[The exercise]: Reproduce every line of the items below word for word, but leave out the pictures.

[The records]:

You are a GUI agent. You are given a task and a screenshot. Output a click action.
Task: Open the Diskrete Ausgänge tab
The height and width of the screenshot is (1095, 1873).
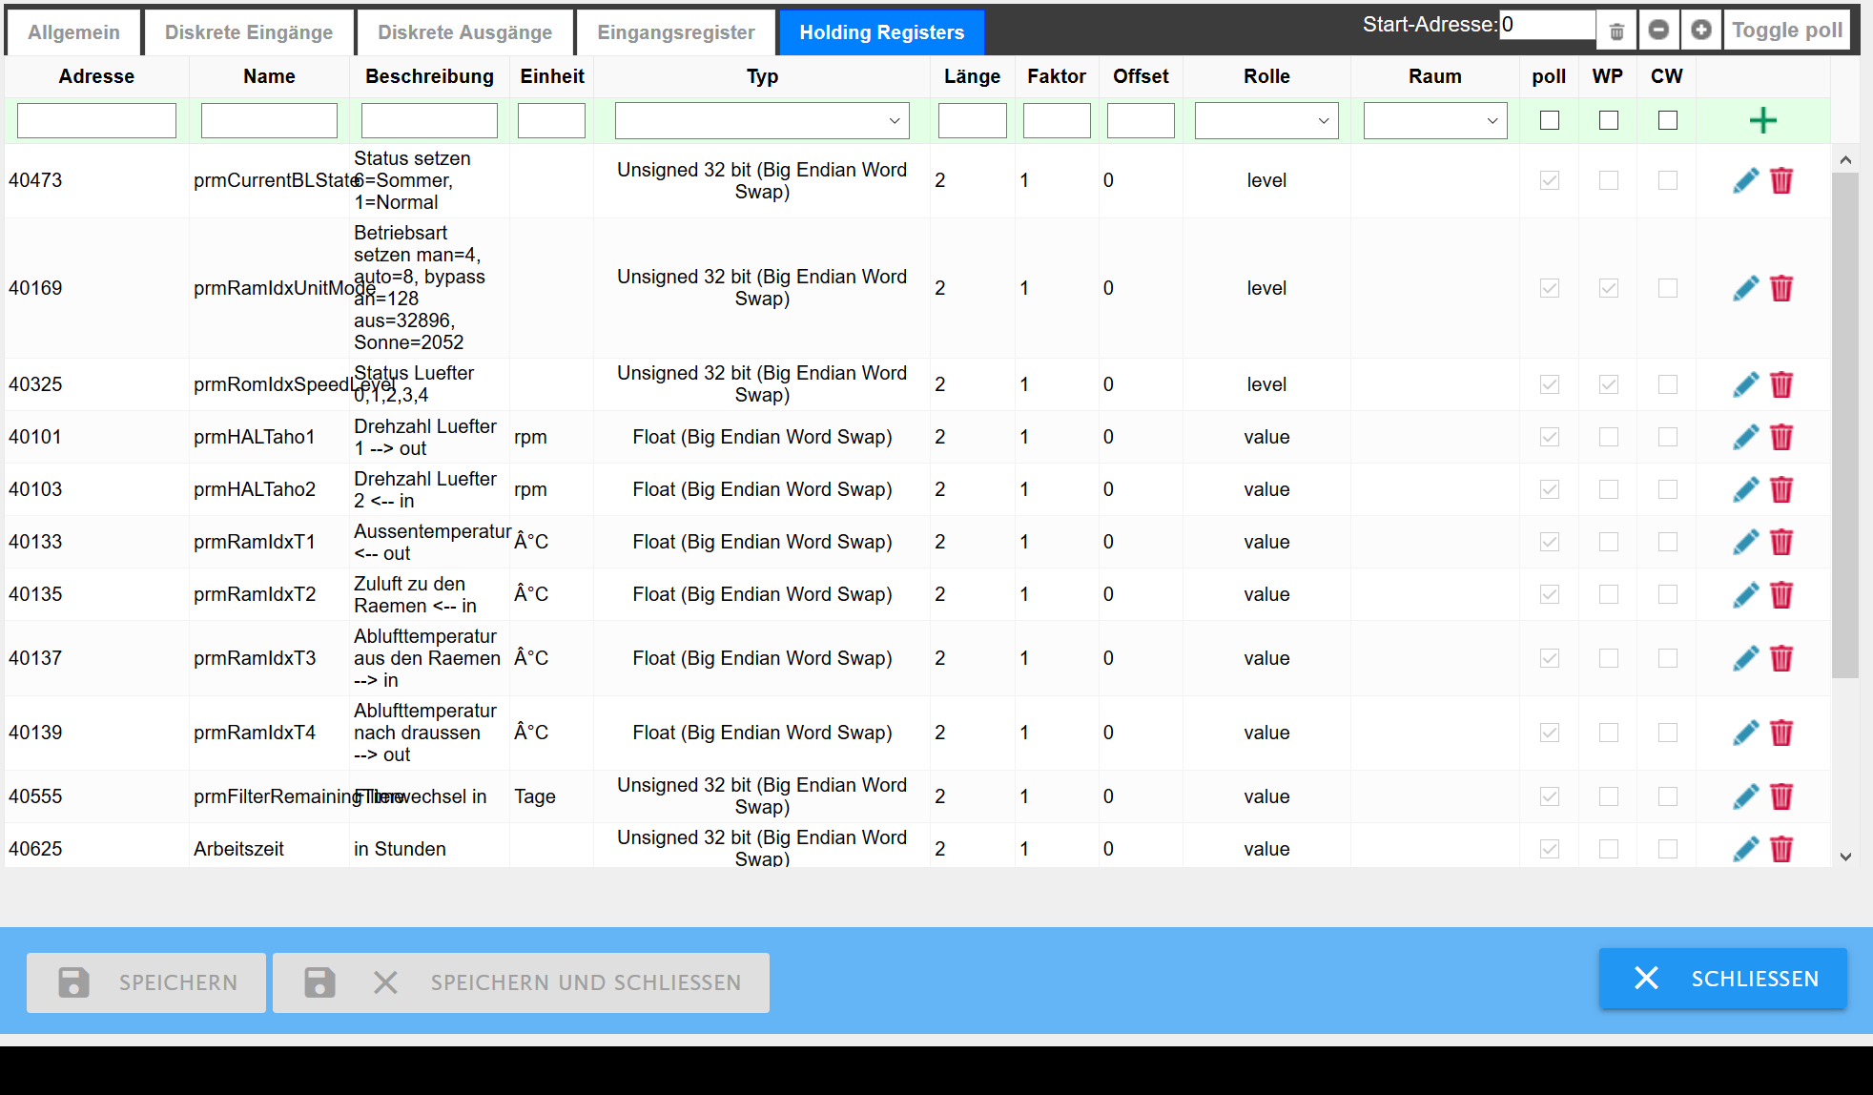(x=464, y=32)
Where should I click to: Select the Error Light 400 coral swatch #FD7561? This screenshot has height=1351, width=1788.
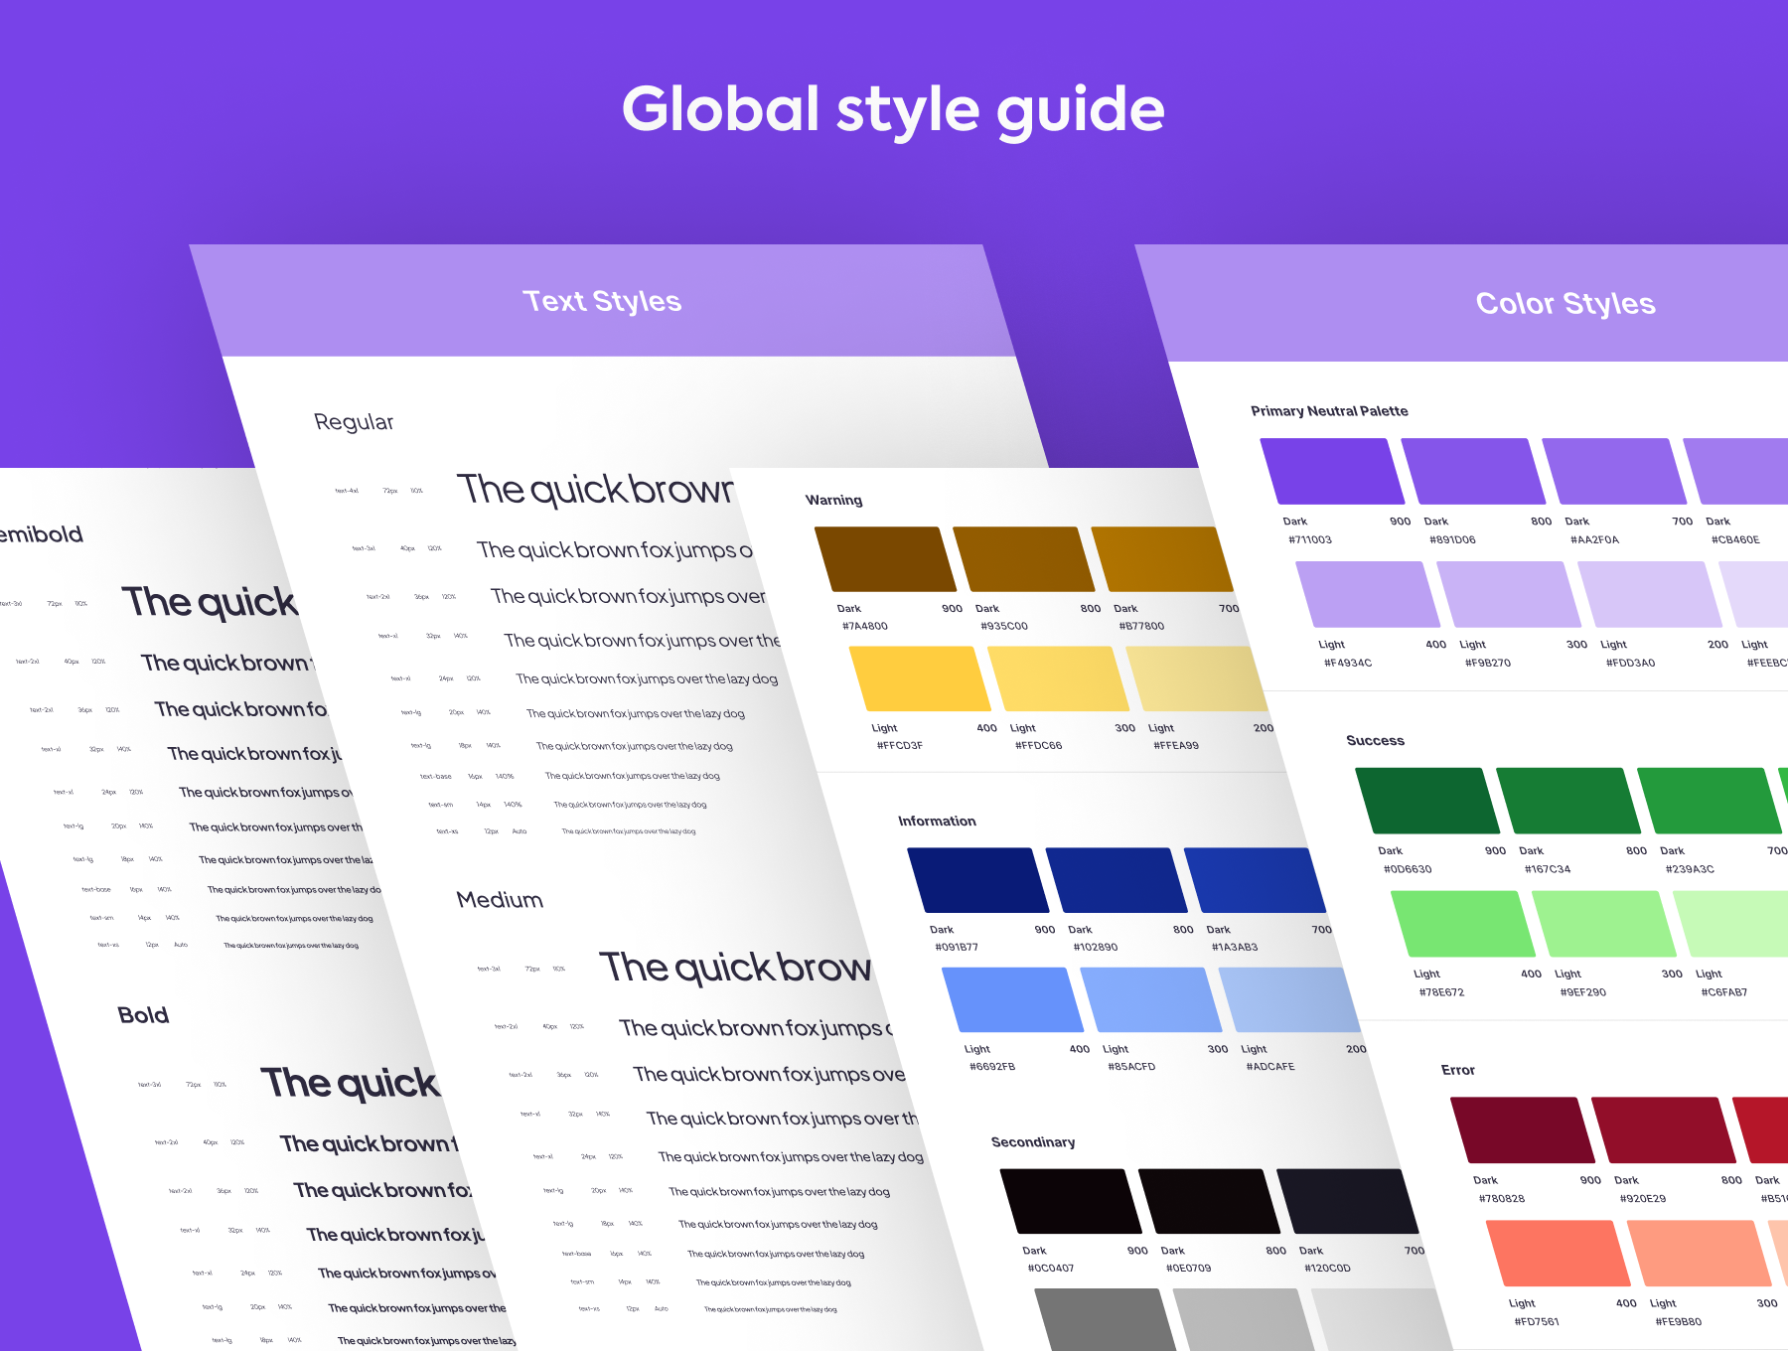click(1558, 1254)

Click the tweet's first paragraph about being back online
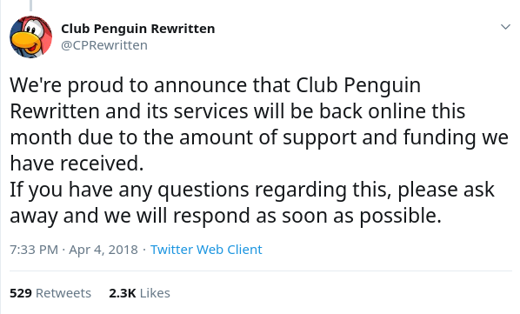click(x=258, y=124)
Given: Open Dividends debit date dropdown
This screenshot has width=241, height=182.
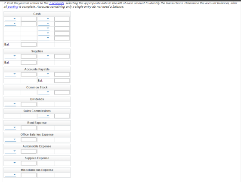Looking at the screenshot, I should tap(11, 104).
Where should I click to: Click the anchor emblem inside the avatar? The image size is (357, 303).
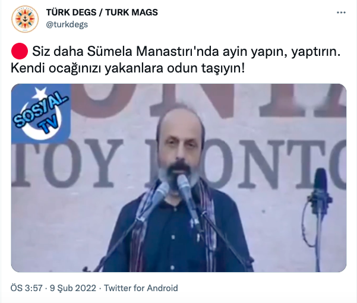tap(25, 19)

[Result below]:
You are a GUI agent. You are given a task and a screenshot. Output a click action.
Task: Open the Diskrete Ausgänge tab
The height and width of the screenshot is (1095, 1873).
(x=464, y=32)
Where should I click to: Select the Error Light 400 coral swatch #FD7561? This screenshot has height=1351, width=1788.
click(1558, 1254)

Click the tweet's first paragraph about being back online
click(x=258, y=124)
Given: Open Dividends debit date dropdown
This screenshot has width=241, height=182.
Looking at the screenshot, I should tap(11, 104).
Where should I click to: Click the anchor emblem inside the avatar? The image size is (357, 303).
tap(25, 19)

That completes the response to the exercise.